▶ [STATED EXERCISE]: Rewrite the rows beginning at the one that contains "Click the alt (km) axis title pos(1498,432)" and ending after the one that contains "Click the GLAT value +13.0 pos(1148,1142)", changing "legend" to "key" and leaving everything else as it is.

□ □ □

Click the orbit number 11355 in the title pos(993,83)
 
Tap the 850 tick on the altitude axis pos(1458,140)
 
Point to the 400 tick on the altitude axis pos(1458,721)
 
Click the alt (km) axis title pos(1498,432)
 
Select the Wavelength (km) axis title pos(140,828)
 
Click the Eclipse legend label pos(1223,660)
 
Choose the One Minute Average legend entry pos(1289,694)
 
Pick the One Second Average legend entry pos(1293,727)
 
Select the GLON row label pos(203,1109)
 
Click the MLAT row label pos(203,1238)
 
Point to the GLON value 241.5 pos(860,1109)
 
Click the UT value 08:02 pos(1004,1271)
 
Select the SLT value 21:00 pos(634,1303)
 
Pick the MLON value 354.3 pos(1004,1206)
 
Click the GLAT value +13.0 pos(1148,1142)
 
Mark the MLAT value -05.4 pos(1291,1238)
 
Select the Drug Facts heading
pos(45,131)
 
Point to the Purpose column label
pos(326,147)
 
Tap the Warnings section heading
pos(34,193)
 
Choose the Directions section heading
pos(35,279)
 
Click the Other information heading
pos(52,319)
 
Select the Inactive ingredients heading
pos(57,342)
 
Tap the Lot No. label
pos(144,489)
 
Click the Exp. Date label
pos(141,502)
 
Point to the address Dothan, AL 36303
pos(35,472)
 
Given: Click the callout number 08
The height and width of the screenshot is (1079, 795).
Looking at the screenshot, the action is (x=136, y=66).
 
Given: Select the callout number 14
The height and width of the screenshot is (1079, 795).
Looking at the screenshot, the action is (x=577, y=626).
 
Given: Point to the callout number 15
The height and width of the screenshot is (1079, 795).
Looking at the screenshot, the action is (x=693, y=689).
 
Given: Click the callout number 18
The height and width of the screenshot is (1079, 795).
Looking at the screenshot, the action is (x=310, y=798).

□ □ □

▶ [ANSWER TO THIS TASK]:
Click the alt (km) axis title pos(1498,432)
 
Select the Wavelength (km) axis title pos(140,828)
 
Click the Eclipse key label pos(1223,660)
 
Choose the One Minute Average key entry pos(1289,694)
 
Pick the One Second Average key entry pos(1293,727)
 
Select the GLON row label pos(203,1109)
 
Click the MLAT row label pos(203,1238)
 
Point to the GLON value 241.5 pos(860,1109)
 
Click the UT value 08:02 pos(1004,1271)
 
Select the SLT value 21:00 pos(634,1303)
 
Pick the MLON value 354.3 pos(1004,1206)
 
Click the GLAT value +13.0 pos(1148,1142)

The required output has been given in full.